Oracle7 Server Tuning

Library

Product

Contents

Index

Parallel Query Concepts

Parallel Query Concepts
Parallel Query Processing
Parallelizing SQL Statements
Setting the Degree of Parallelism
Managing the Query Servers

Parallel Query Concepts

This appendix describes the Oracle Server parallel query feature, covering the topics:

The information in this chapter applies only to the Oracle Server with the parallel query feature.

Note: Parallel query is not the same as the Parallel Server option of the Oracle Server. The Parallel Server option is not required to use this feature. However, some aspects of the parallel query feature apply only to an Oracle Parallel Server.

Parallel Query Processing

Without the parallel query feature, the processing of a SQL statement is always performed by a single server process. With the parallel query feature, multiple processes can work together simultaneously to process a single SQL statement. This capability is called parallel query processing. By dividing the work necessary to process a statement among multiple server processes, the Oracle Server can process the statement more quickly than if only a single server process processed it.

The parallel query feature can dramatically improve performance for data-intensive operations associated with decision support applications or very large database environments. Symmetric multiprocessing (SMP), clustered, or massively parallel systems gain the largest performance benefits from the parallel query feature because query processing can be effectively split up among many CPUs on a single system.
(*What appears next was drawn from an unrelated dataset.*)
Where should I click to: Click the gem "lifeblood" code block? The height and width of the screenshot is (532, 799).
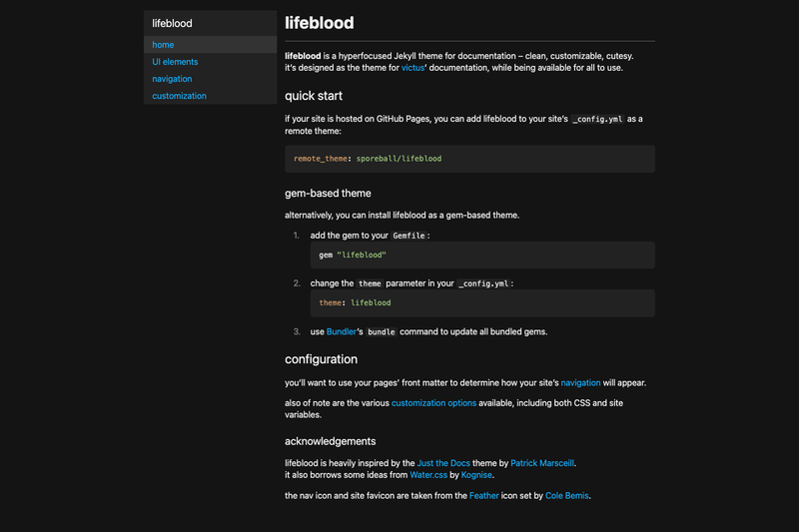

It is important to note that the query is parallelized dynamically at execution time. Thus, if the distribution or location of the data changes, Oracle automatically adapts to optimize the parallelization for each execution of a SQL statement.

The parallel query feature helps systems scale in performance when adding hardware resources. If your system's CPUs and disk controllers are already heavily loaded, you need to alleviate the system's load before using the parallel query feature to improve performance. Chapter 18, "Parallel Query Tuning" describes how your system can achieve the best performance with the parallel query feature.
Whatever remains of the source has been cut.